For a long time, lead brass has been used for the valves such as taps, ball valves and gate valves for water supply. Although the production cost of lead brass is relatively low and the valves assembled with the valves bodies produced therefrom can meet the use requirements, the lead can pollute the environment and is harmful to human health. Accordingly, its use has been increasingly restricted. If such valves are applied for the potable water supply systems, the release of lead into water will be in excess of the safety standard (for example, under NSF/ANSI Standard 61-2007-Drinking Water System Components, the lead into water should not exceed 5 μg/L, and the antimony into water should not exceed 0.6 μg/L).
At present, among all lead-free brass alloys, only the cuttingability of bismuth alloys are closest to that of lead alloys. However, there exist some drawbacks in the process of producing bismuth alloys, for example, poorer weldability, narrower temperature range for forging and slow increase or decrease in temperature required during the heat treatment of ingots or products.

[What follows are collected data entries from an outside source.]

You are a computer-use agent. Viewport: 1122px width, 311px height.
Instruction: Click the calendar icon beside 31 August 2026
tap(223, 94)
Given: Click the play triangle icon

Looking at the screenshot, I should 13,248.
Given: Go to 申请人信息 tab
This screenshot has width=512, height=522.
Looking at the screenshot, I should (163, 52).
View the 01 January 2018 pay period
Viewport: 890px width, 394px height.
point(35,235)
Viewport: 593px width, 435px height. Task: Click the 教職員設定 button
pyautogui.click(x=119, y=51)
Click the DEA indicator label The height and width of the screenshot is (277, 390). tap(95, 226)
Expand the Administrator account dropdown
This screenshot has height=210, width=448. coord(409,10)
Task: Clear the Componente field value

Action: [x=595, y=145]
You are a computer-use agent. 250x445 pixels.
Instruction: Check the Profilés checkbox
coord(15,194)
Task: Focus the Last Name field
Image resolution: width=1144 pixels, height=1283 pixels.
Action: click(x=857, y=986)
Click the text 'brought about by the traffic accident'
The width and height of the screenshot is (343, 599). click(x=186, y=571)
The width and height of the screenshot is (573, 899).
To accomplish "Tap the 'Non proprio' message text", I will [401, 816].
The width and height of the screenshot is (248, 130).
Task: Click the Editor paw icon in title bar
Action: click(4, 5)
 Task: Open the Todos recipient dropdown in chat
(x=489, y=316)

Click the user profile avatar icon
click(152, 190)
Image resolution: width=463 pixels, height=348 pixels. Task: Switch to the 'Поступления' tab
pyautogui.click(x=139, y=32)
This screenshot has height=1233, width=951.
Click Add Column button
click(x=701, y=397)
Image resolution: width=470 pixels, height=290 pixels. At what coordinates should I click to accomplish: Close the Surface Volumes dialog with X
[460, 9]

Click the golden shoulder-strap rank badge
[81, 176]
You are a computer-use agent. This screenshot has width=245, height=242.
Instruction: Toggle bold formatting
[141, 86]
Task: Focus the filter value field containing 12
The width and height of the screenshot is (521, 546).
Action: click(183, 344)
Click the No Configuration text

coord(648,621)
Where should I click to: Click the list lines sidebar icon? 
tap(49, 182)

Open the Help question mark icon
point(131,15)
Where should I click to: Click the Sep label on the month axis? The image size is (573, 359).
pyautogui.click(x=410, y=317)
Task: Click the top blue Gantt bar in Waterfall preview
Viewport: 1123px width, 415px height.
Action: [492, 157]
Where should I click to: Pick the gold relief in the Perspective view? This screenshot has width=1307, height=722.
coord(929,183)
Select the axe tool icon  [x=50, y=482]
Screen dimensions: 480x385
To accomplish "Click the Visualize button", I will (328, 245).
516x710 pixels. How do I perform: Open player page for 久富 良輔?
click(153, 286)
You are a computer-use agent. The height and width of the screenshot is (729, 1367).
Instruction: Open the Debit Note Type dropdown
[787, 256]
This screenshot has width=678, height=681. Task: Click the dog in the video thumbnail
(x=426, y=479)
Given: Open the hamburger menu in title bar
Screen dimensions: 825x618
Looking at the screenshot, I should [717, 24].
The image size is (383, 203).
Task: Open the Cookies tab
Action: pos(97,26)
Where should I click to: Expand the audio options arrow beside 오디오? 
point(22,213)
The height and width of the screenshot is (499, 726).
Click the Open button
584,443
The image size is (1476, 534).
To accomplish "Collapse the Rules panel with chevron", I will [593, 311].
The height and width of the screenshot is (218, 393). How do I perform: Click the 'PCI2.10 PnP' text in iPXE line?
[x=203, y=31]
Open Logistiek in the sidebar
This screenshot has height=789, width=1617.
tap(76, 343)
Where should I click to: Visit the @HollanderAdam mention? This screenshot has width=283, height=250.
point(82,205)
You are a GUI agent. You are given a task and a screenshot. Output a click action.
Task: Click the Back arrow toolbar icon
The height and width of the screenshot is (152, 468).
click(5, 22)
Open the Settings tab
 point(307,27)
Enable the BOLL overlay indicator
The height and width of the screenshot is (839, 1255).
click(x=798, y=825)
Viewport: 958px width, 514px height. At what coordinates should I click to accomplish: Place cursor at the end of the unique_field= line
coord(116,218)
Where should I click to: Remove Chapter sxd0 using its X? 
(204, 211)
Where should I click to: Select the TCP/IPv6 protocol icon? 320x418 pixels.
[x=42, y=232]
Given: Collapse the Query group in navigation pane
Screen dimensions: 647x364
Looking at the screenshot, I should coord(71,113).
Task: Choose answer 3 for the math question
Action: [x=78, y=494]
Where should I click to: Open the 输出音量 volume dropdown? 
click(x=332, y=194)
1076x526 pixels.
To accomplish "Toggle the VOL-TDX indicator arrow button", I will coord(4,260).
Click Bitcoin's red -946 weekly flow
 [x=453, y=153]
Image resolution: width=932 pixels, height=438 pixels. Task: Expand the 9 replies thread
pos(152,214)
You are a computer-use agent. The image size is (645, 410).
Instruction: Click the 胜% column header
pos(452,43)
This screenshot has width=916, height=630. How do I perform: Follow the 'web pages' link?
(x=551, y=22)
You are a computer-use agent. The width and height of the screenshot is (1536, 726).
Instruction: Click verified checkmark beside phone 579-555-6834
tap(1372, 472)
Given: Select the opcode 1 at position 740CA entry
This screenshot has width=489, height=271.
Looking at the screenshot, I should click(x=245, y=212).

After assembling with the valve bodies which are forged with bismuth brass extruded bars supplied by many domestic and overseas copper manufacturers, most of valves will rupture after fuming with 14% ammonia for 24 hours because they can not eliminate the assembly stress by annealing.
The existing lead-free free-cutting antimony brass alloys have good cold and hot formability and superior corrosion resistance properties, but the release of antimony in the products prepared therefrom into water exceeds 0.6 μg/L via testing, and thus such products can not be used for the accessories in the potable water supply systems. Moreover, the valves produced therefrom tend to rupture without eliminating the assembly stress due to the stress corrosion.
Lead-free free-cutting silicon brass is also one of the research focuses in the field of the lead-free copper alloys. Currently researched and developed lead-free free-cutting silicon brasses are mainly high-copper and low-zinc deformation silicon brasses (the zinc content is about 20wt %), the stress corrosion resistance and dezincification corrosion resistance for such brasses are superior. The valves with a large torque of 100-130 N·m still do not occur stress corrosion cracking without eliminating assembly stress even if they are fumed with 14% ammonia for 24 hours. However, such values are lack of marketing competition due to high total production cost caused by high copper content.
The high zinc silicon brass alloys having good cuttability, castability, cold and hot formability and weldability, which are researched and developed by our company, have been applied to bath tap products in large scale and exported to European and American markets. Small scale valves sand casted by such alloys can pass the ammonia fuming test in which the valves are fumed with 14% ammonia for 24 hours without eliminating the assembly stress by annealing. However, when such alloys are used for larger scale valves with an assembly torque of 100-130 N·m, the valves tend to rupture due to the stress corrosion.